Игорь Ясулович в роли игумена Пафнутия – почти бессловесный наблюдатель, взирающий на шумное грядущее поколение словно из иных миров; впрочем, не известно, достиг ли он того просветления, которого жаждал Сергий; его молчание можно трактовать и как вечное молчание Бога.
Кстати, самой эффектной сценой спектакля становится эпизод пострига:
церковный ритуал становится ритуалом театральным; каждому свой храм.

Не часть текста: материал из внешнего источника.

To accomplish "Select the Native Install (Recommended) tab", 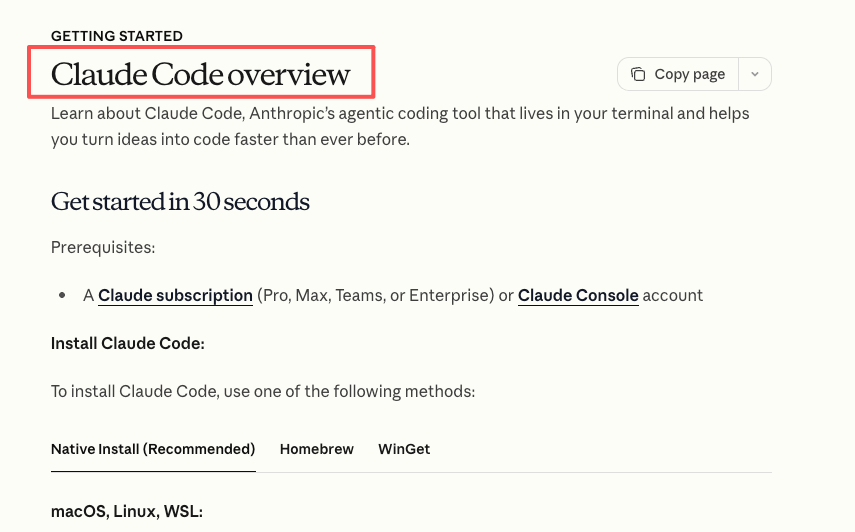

Вместо же пальца, который Сергий отрубает себе, борясь с соблазном, исходящим от весёлой разведёнки Маковкиной (в программке героиня Илоны Маковкиной названа «ужасной» совратительницей»), на покатый пол отлетает деревянный сучок. Здесь боли меньше, чем во многих «бескровных» сценах, среди которых выделяются исцеление болящей купеческой дочери и встреча с Пашенькой (Евгения Михеева). У Толстого это – намёк на относительный хэппи-энд; Гинкас сознательно лишает спектакль какого-либо определённого финала. Последними словами становится абзац «Он часто, находя в доме Евангелие, читал его, и люди всегда, везде все умилялись и удивлялись, как новое и вместе с тем давно знакомое слушали его», который Виноградов произносит с мучительными цезурами, навзрыд. Спектакль словно обрывается, растворяется на бесконечной дороге, по которой и Сергий, и Пафнутий уходят в темноту.